• [Action item] Will you return, word for word, only the lines from the top of the data below down to and including the one with "[L'Officiel switzerland] (318, 24)"?

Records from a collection

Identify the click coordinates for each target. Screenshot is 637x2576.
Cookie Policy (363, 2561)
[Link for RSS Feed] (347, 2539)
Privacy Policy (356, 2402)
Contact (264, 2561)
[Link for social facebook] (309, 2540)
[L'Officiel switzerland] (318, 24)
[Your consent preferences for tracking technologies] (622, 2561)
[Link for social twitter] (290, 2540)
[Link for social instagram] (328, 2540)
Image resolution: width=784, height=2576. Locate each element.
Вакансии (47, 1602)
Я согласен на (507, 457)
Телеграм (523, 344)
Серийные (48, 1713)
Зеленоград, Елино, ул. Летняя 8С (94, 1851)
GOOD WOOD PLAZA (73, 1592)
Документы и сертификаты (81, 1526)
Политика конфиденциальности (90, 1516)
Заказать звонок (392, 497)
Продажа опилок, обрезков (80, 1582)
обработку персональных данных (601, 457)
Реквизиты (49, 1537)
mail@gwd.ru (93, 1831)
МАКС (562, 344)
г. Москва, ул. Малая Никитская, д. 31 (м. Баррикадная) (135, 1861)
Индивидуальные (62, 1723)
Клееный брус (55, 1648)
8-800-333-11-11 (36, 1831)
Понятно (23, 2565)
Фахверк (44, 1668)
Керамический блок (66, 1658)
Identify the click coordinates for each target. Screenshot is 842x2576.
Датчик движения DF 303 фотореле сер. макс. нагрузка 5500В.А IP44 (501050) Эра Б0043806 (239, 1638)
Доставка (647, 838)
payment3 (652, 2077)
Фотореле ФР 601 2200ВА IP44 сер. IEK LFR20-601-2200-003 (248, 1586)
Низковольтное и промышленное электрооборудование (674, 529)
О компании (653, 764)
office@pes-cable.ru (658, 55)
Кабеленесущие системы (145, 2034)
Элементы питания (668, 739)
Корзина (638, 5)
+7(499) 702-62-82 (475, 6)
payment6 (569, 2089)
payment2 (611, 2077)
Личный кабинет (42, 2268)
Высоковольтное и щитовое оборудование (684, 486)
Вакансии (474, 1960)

• [Your response]
Identify the click coordinates for each target. Screenshot is 637x2576.
Cookie Policy (363, 2561)
[Link for RSS Feed] (347, 2539)
Privacy Policy (356, 2402)
Contact (264, 2561)
[Link for social facebook] (309, 2540)
[L'Officiel switzerland] (318, 24)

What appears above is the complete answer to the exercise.